Le malattie rare sono malattie gravi, spesso croniche e talvolta progressive. Possono presentarsi già dalla nascita o dall’infanzia, come nel caso dell’amiotrofia spinale infantile, della neurofibromatosi, dell’osteogenesi imperfetta, delle condrodisplasie o della sindrome di Rett oppure, come accade in più del 50% delle malattie rare, comparire nell’età adulta, come la malattia di Huntington, la malattia di Crohn, la malattia di Charcot-Marie-Tooth, la sclerosi laterale amiotrofica, il sarcoma di Kaposi o il cancro della tiroide.
Esistono migliaia di malattie rare. Attualmente ne sono state calcolate 6.000-7.000 e ne vengono descritte di nuove regolarmente nelle pubblicazioni scientifiche. Il numero delle malattie rare dipende anche dal grado della specificità utilizzata nella classificazione delle diverse condizioni/malattie.
Tutte le persone affette da queste malattie incontrano le stesse difficoltà nel raggiungere la diagnosi, nell’ottenere informazioni, nel venire orientati verso professionisti competenti.
A causa della mancanza di sufficienti conoscenze mediche e scientifiche, molti pazienti non vengono diagnosticati e le loro malattie non vengono riconosciute. Quindi, la presa in carico di questi pazienti è per lo più sintomatica.
Ma una svolta, soprattutto per quanto riguarda la cura di tre di queste in particolare, potrebbe venire da una recentissima scoperta: è stato infatti messo a punto un nuovo farmaco efficace per tre malattie rare scoperte di recente e caratterizzate da episodi ricorrenti di febbre e di infiammazione.
Con una sperimentazione clinica mondiale coordinata dai medici della Reumatologia dell’Ospedale Pediatrico Bambino Gesù di Roma è stato scoperto il nuovo farmaco. Lo studio è stato pubblicato sulla rivista scientifica “The New England Journal of Medicine”.
Nella sperimentazione è stato usato un anticorpo monoclonale (molecola di sintesi in grado di riconoscere uno specifico bersaglio), che agisce in maniera mirata bloccando l’attività biologica dell’interleuchina 1 (nome scientifico canakinumab), molecola che viene prodotta in eccesso in conseguenza delle mutazioni genetiche. I pazienti inclusi nel trial sono 181, provenienti da 59 istituti di 15 Paesi.

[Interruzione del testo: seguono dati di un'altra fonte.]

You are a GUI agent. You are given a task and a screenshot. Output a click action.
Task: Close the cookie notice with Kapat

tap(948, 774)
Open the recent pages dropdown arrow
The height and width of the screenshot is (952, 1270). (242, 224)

Le tre malattie che il farmaco curerebbe sono la febbre mediterranea familiare (Fmf), il deficit di mevalonato chinasi (Mkd) e la sindrome periodica associata al recettore 1 del fattore di necrosi tumorale (Traps).

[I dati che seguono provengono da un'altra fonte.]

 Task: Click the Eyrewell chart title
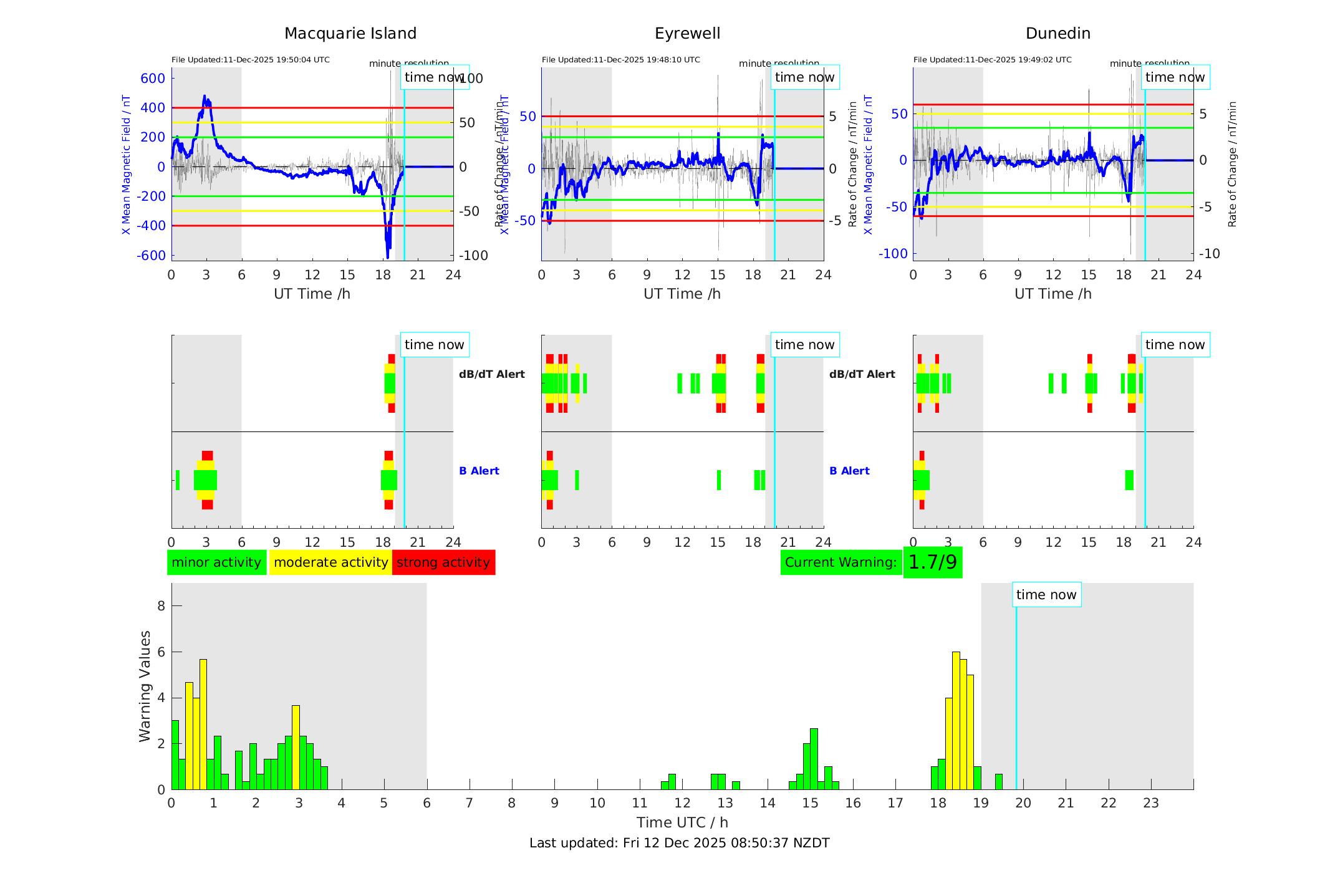(687, 34)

La prima patologia è la più diffusa delle tre, nasce geneticamente in Medio Oriente ed è ben nota all’interno del bacino del Mediterraneo. Le altre due sono malattie molto rare, individuate e definite di recente. I bambini e gli adulti colpiti da queste infezioni presentano episodi febbrili ricorrenti con una frequenza che varia da una volta ogni 15 giorni a una ogni qualche mese, assieme ad artrite, pleurite, pericardite, peritonite e rash cutanei o esantemi.

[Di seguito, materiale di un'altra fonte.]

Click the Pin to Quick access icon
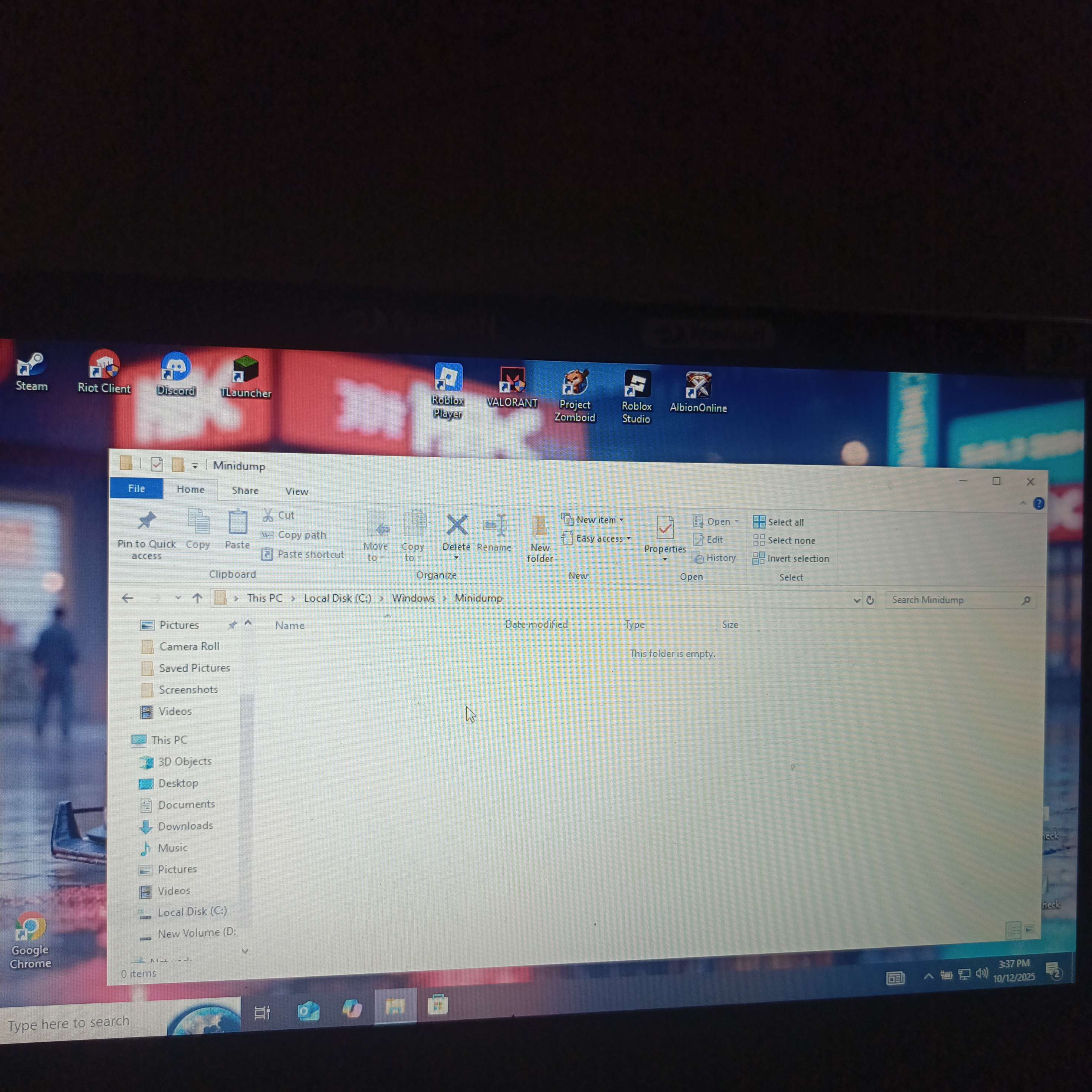 pos(147,520)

“I risultati dello studio in termini di efficacia e di sicurezza del farmaco hanno permesso di ottenere la sua autorizzazione sia dall’Ema (Agenzia Europea del Farmaco), sia dall’Fda americano (Food and Drug Administration)”, ha spiegato Fabrizio De Benedetti, responsabile di reumatologia del Bambino Gesù e coordinatore mondiale della sperimentazione.